March 29, 2019
Springing Consumer Rights: Responding to the Federal Government Shutdown and Anticipating Another
Rebecca E. Kuehn and Webb McArthur
On Friday, January 25, the longest federal government shutdown ended. Over the course of the 35-day partial government shutdown, many employees and contractors of the federal government were furloughed and required to work without pay. Approximately 800,000 workers missed paychecks. The Congressional Budget Office has estimated that the shutdown cost the American economy at least $11 billion, not including indirect effects that will last for years. Because of the wide sweep of these effects, state governments have responded in a range of ways, supplementing the voluntary actions of industries that work with consumers affected by the shutdown. States have passed a number of laws, and even post-shutdown, many states continue to consider shut-down related bills. While most of these new laws will not offer protections to consumers affected by this last shutdown, they will lay the groundwork for how various industries-credit, housing, insurance, and others-must respond in the case of future shutdowns.

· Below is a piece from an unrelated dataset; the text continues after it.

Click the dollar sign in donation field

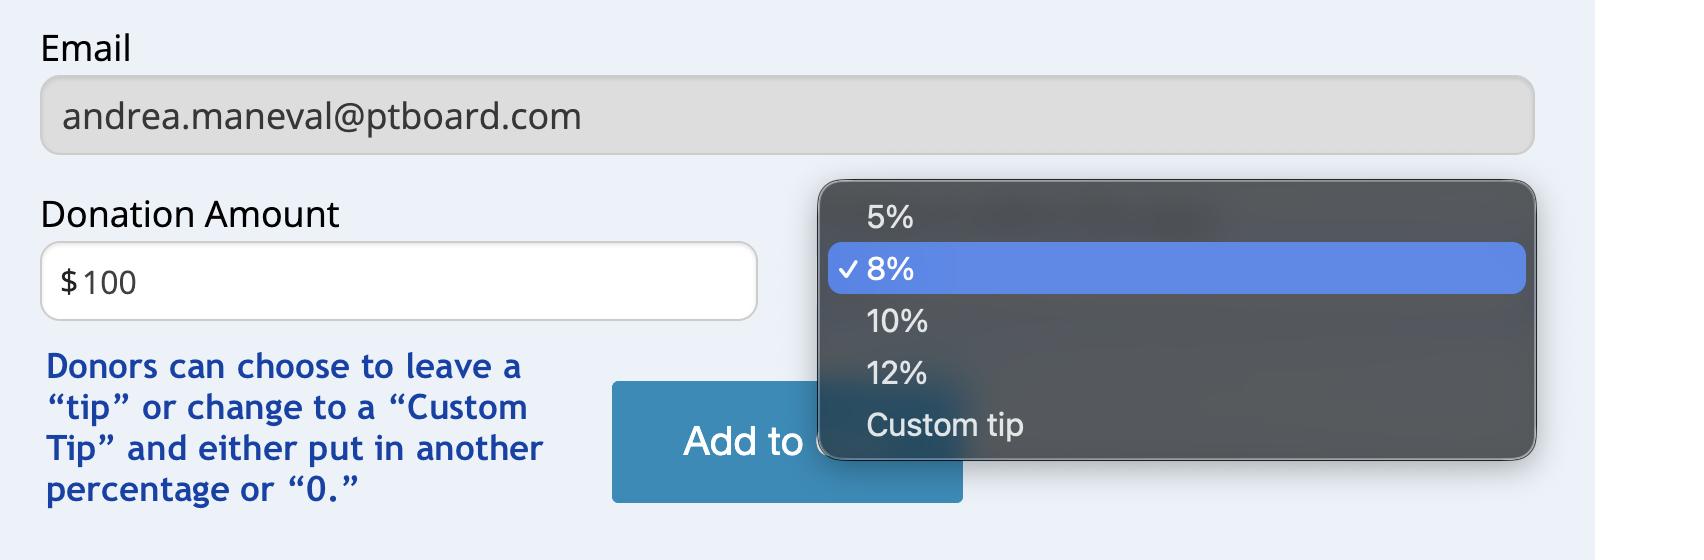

On January 23, Delaware enacted the Delaware Federal Employees Civil Relief Act, which extends a list of new protections to consumers affected by a shutdown. The Act provides a way for federal employees who are furloughed or required to work without pay during a shutdown to apply to a court or administrative agency for a temporary stay, postponement, or suspension of payments for a range of civil obligations, including rent, mortgages, taxes, insurance premiums, and fines. The Act also protects affected consumers against the termination of certain insurance policies, evictions, and acceleration of credit obligations. Finally, the Act imposes an interest rate limit of 6% per year-unless a court authorizes a higher rate-on credit transactions with affected consumers during a shutdown.
DC adopted the Federal Worker Housing Relief Emergency Act of 2019 on January 26, the day after the shutdown ended. It provides that affected consumers may obtain a stay of an eviction proceeding brought against them for failure to pay rent. It also protects consumers against the imposition of late fees and foreclosure proceedings. Under the law, workers are able to obtain relief for a period after the end of the shutdown.
Connecticut has created a program to incentivize lending to affected consumers. By way of House Bill 5765, Connecticut authorized its Housing Finance Authority to guarantee 10% of certain deferred-payment, interest-free loans made by banks to affected consumers. To be eligible for the guarantee, the law imposes strict requirements on the terms of these loans.
Other states are providing property tax relief. On February 1, New York authorized its local governments to extent property tax deadlines by 90 days for affected consumers. In doing so, the law may provide relief for a future shutdown. Additionally, South Carolina delayed imposition of property tax penalties for real property owned by affected consumers. In contrast to New York, this resolution is specific to 2018 property taxes. But because those taxes were due on January 15-during the shutdown-it provided relief for this recent shutdown.
But even without new state laws, financial services providers have taken it upon themselves to provide relief to affected consumers. Encouraged by a statement issued by the Federal Reserve, the OCC, the CFPB, the NCUA, and the CSBS, many creditors have offered forbearance or deferment programs to affected consumers. Additionally, the nationwide consumer reporting agencies recently announced that they would provide free credit reports-in addition to consumers' free annual file disclosures-to affected consumers. They also encouraged affected consumers participating in forbearance or deferment programs to check whether their credit report contains marks for late payments when they are in one of these programs. Consumer reporting agencies have been counseling creditors on how to report forbearance and deferment plans, which should not result in reporting payments as missed.
Other states continue to consider new laws intended to protect consumers affected by a shutdown. Even though the December and January shutdown has ended, creditors and others that work with consumers should monitor new laws that will affect them and should preemptively implement any policy or procedure changes that will spring into effect if a future shutdown begins because, in all likelihood, this year's shutdown will not be our last.